‘The Innovators’ by Walter Isaacson: How Women Shaped Technology - johnny99
http://www.nytimes.com/2014/10/02/fashion/the-innovators-by-walter-isaacson-how-women-shaped-technology.html?_r=1

======
omonra
Is it just me or does the writer experience a sudden breakdown of logic half-
way through - ie when he gets to modern times?

"The exclusion of these women has not only reinforced stereotypes about women
and technology, but has arguably had a self-fulfilling effect. In 1985, 37
percent of computer science undergraduate degrees were earned by women. By
2010, that number had fallen by half to 18 percent. Now just 0.4 percent of
all female college freshmen say they plan to major in computer science."

So women were excluded from technology back in the day.
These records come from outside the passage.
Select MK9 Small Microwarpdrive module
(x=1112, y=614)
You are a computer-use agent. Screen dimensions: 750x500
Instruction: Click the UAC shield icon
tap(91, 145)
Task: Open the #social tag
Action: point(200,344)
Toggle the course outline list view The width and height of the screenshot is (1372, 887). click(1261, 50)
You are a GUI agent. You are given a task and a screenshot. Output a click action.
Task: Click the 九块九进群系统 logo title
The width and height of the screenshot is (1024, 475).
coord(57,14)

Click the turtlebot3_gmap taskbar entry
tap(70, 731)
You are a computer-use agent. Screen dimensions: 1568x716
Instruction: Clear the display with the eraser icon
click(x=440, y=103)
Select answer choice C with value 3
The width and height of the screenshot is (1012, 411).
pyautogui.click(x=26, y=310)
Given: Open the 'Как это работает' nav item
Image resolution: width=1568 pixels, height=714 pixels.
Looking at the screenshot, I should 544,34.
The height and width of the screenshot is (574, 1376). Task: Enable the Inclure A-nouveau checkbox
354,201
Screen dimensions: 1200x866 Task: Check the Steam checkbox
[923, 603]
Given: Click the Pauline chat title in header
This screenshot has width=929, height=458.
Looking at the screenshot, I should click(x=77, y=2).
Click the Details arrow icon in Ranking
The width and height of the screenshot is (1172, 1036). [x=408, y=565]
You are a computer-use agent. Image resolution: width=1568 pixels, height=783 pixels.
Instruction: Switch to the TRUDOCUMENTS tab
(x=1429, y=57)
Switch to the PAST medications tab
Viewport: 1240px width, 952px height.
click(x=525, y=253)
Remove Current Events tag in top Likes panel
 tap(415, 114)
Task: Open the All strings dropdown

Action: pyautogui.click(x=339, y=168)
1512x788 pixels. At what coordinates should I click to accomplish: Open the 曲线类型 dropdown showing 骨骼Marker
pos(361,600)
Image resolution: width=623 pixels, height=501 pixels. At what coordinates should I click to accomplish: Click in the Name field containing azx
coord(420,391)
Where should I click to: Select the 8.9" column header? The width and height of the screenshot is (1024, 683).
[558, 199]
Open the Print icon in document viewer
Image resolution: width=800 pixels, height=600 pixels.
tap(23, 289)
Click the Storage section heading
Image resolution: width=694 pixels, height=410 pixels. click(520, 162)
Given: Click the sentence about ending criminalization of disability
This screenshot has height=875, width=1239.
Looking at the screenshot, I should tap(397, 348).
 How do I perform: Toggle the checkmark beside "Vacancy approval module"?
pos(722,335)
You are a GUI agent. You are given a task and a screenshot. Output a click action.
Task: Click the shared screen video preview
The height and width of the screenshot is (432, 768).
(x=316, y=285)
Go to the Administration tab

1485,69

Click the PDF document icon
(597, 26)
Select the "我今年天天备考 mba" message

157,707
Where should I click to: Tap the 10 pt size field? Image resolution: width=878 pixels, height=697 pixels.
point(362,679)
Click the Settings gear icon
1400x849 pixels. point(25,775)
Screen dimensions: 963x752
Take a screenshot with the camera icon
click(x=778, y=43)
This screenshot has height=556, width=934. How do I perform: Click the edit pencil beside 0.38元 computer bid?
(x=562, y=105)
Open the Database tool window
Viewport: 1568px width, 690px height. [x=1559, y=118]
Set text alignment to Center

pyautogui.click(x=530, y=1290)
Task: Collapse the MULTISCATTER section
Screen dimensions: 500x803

Then - around 1985
there was a resurgence of women in IT, which puttered out and crashed today.

Listening to this narrative you'd imagine that US experienced some sort of
Taliban takeover in mid-80s which prevented women from going into CS.

But if one actually considers all other available statistics, US has been
getting more egalitarian (gender-wise) and women are actually outperforming
men in education between mid 80s and today.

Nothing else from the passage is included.